The task:
Keep to one stretch of the data below, the lines from the one with "Screen dimensions: 496x756" up to and including the one with "This screenshot has height=1473, width=2520.", and return that stretch exactly.

[Collected data entries]
+ + +
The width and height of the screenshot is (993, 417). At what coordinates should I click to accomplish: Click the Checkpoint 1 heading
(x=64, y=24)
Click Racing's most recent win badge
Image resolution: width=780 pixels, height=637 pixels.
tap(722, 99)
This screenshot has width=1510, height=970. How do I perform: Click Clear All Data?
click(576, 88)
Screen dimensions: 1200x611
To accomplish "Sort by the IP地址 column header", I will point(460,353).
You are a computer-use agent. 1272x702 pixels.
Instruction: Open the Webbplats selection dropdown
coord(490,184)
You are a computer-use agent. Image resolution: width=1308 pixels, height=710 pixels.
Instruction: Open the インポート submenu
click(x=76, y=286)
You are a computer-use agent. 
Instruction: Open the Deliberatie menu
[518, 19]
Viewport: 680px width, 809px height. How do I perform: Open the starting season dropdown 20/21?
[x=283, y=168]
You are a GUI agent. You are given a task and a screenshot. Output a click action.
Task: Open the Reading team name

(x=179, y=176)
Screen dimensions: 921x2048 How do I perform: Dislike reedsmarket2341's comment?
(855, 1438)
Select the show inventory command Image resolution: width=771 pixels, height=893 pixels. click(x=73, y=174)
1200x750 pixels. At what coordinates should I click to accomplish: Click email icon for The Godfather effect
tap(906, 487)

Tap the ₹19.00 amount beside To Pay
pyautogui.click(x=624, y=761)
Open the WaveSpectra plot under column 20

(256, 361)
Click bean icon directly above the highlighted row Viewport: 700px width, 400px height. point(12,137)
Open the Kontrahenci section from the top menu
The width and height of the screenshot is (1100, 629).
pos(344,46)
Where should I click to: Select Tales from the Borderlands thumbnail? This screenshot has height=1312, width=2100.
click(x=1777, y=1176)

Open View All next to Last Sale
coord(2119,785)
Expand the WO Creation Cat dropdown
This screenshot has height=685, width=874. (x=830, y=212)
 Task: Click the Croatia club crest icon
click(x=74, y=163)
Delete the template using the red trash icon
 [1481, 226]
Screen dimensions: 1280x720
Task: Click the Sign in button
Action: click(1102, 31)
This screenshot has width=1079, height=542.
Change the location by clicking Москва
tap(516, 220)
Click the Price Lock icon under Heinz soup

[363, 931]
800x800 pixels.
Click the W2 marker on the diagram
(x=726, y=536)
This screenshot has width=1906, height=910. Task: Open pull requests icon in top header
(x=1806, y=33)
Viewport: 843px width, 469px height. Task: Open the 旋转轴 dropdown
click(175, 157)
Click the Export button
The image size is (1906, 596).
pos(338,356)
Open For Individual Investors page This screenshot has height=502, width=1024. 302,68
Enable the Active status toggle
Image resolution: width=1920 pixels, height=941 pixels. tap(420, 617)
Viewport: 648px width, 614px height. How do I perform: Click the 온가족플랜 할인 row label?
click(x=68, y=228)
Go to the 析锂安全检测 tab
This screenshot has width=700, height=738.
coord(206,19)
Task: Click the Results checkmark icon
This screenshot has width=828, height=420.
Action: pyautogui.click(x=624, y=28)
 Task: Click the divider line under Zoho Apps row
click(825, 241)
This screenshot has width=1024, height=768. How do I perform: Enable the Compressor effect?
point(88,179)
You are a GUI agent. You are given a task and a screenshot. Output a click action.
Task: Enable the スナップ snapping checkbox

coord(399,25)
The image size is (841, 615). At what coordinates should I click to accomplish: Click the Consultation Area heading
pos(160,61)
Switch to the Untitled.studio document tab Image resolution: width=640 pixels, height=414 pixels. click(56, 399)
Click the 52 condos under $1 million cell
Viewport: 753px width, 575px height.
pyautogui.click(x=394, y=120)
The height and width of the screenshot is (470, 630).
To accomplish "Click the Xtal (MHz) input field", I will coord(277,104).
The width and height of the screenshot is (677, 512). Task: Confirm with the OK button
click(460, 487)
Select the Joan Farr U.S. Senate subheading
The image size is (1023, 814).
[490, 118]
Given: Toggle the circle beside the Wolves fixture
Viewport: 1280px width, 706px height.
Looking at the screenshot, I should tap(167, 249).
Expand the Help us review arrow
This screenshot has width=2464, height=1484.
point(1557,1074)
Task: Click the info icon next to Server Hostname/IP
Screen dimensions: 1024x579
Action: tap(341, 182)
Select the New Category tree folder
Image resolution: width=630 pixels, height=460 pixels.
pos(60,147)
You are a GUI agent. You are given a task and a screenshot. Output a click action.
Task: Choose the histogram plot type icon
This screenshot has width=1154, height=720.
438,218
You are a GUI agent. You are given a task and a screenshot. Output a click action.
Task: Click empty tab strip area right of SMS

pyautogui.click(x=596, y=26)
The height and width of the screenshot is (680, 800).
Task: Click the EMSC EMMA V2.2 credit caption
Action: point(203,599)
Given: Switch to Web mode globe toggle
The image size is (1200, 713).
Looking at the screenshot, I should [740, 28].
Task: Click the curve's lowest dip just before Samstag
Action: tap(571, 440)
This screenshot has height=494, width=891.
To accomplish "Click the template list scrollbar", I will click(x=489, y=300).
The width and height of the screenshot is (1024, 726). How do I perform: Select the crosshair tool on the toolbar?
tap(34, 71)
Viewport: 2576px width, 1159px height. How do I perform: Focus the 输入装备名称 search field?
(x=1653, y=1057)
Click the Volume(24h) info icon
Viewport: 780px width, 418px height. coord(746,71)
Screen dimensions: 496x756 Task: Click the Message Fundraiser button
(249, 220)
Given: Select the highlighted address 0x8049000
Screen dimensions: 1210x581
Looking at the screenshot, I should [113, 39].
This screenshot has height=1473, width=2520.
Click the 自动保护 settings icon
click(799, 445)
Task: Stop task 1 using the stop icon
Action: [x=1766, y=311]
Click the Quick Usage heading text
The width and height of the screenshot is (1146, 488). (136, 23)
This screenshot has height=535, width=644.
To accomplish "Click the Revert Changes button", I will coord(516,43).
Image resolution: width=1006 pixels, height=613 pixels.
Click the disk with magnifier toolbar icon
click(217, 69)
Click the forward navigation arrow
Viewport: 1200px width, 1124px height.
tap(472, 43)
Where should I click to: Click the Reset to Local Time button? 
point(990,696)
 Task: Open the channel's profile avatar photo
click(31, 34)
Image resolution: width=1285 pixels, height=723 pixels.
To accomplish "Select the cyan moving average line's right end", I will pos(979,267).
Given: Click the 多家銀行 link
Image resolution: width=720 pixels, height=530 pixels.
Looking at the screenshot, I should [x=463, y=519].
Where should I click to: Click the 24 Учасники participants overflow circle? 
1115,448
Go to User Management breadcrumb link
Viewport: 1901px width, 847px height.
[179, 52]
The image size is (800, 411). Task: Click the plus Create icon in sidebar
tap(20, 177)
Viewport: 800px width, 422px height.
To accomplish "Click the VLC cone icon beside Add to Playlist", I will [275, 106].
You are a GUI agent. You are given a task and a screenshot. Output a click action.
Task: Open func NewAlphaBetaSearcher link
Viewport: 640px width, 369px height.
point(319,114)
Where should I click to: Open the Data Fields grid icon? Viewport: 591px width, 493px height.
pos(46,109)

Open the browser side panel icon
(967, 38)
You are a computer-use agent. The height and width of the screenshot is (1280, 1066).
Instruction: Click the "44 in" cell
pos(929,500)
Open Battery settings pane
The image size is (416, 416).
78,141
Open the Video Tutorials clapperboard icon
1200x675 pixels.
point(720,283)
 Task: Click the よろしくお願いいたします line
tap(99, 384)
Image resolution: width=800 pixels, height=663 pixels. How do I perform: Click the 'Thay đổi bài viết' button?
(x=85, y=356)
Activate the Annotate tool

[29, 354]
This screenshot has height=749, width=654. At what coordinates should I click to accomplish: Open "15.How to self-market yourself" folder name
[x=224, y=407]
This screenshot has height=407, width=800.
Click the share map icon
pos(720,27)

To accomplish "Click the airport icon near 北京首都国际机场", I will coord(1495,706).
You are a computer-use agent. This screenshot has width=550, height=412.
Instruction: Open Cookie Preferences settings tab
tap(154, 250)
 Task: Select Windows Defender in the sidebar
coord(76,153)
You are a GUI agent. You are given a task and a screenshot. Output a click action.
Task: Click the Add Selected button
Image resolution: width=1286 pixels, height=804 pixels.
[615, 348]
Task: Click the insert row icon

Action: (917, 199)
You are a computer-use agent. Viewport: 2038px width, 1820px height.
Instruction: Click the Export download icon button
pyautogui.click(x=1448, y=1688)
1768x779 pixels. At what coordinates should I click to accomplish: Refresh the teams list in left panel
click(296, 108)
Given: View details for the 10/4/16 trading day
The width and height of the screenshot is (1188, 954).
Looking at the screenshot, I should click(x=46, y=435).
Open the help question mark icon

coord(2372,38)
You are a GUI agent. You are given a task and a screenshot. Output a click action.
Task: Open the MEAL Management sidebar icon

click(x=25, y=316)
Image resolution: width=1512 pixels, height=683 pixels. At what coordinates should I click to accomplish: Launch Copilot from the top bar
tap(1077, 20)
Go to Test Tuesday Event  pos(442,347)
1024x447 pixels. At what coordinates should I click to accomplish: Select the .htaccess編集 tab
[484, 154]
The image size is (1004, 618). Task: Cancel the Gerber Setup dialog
+ + +
The answer:
Screen dimensions: 496x756 Task: Click the Message Fundraiser button
(249, 220)
Given: Select the highlighted address 0x8049000
Screen dimensions: 1210x581
Looking at the screenshot, I should [113, 39].
This screenshot has height=1473, width=2520.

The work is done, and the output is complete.